The Euclid Consortium has just released Flagship 2, the most extensive simulation of the universe ever created. This digital model maps an astonishing 3.4 billion galaxies and tracks the gravitational interactions of more than 4 trillion particles, giving scientists an unprecedented virtual universe to study.
The simulation was built using an algorithm developed by astrophysicist Joachim Stadel from the University of Zurich. In 2019, the calculation was run on Piz Daint, then the third most powerful supercomputer in the world, using more than 80% of its total capacity.
“It was a huge challenge to simulate such a large portion of the universe at this resolution in a single calculation,” Stadel explains.
What makes Flagship 2 remarkable is not just its size but its detail. Each of the 3.4 billion galaxies comes with 400 modeled properties including brightness, position, velocity, and shape. The simulation even identified 16 billion dark matter “haloes” – gravitational structures where galaxies form – extending out to 18.6 billion light-years from Earth.

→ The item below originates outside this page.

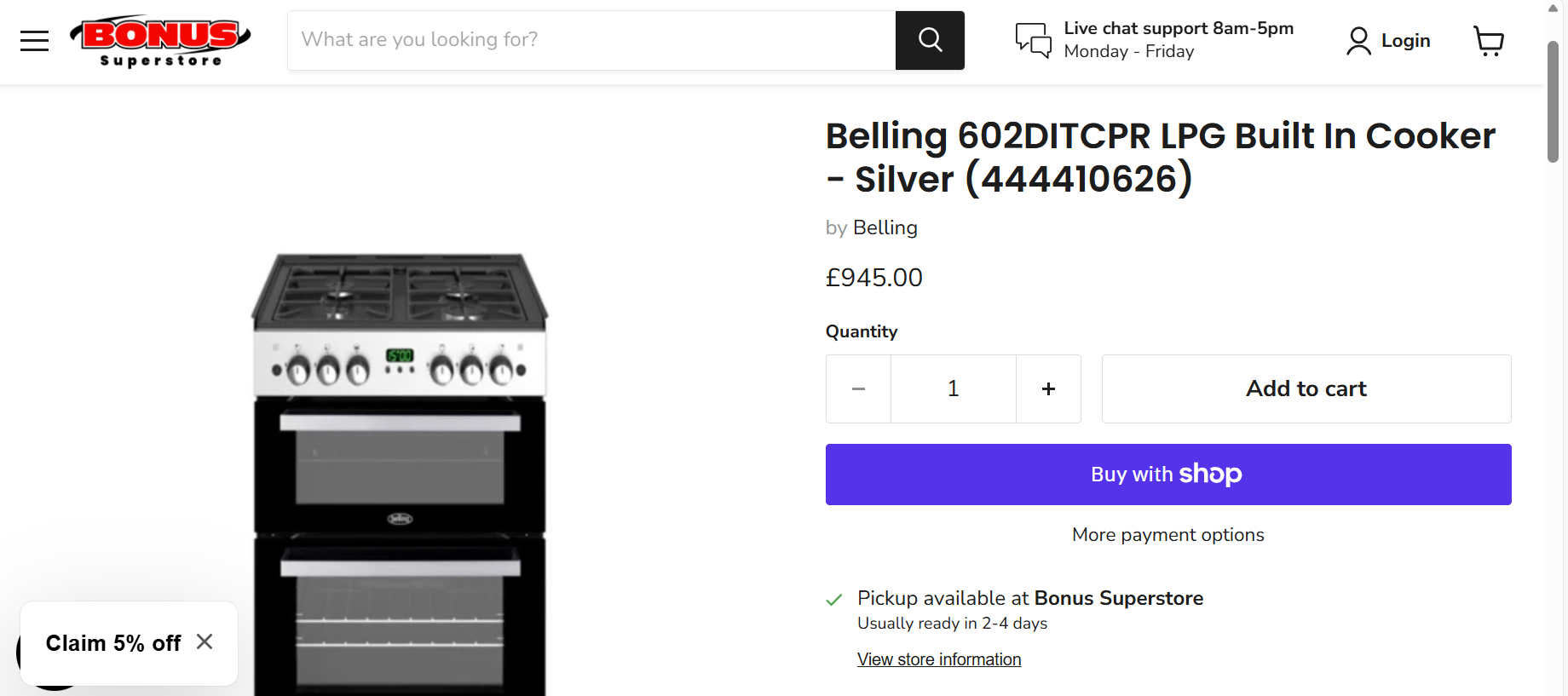This screenshot has height=696, width=1568.
Task: Click the Claim 5% off offer
Action: click(x=113, y=643)
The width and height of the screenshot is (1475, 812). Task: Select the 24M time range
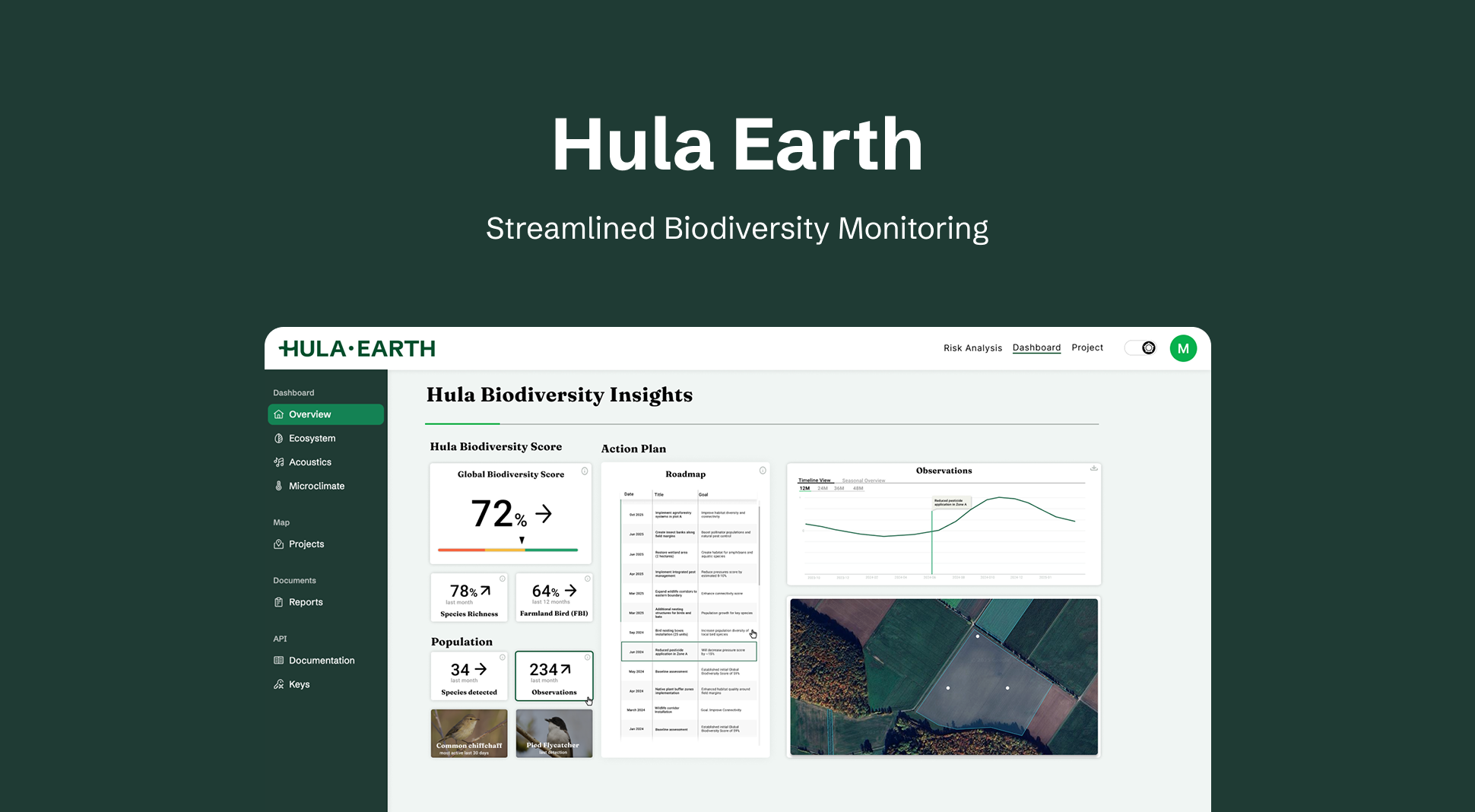823,488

The purpose behind this massive digital universe is practical. The European Space Agency’s Euclid space telescope, launched in July 2023, is currently mapping one-third of the sky, producing enormous amounts of data. Flagship 2 helps scientists prepare for analyzing this real-world data.
“These simulations are crucial for preparing the analysis of Euclid’s data,” says Julian Adamek, who collaborated on the project. Euclid produces so much information that automated systems must process it, and those systems need testing before the real data arrives.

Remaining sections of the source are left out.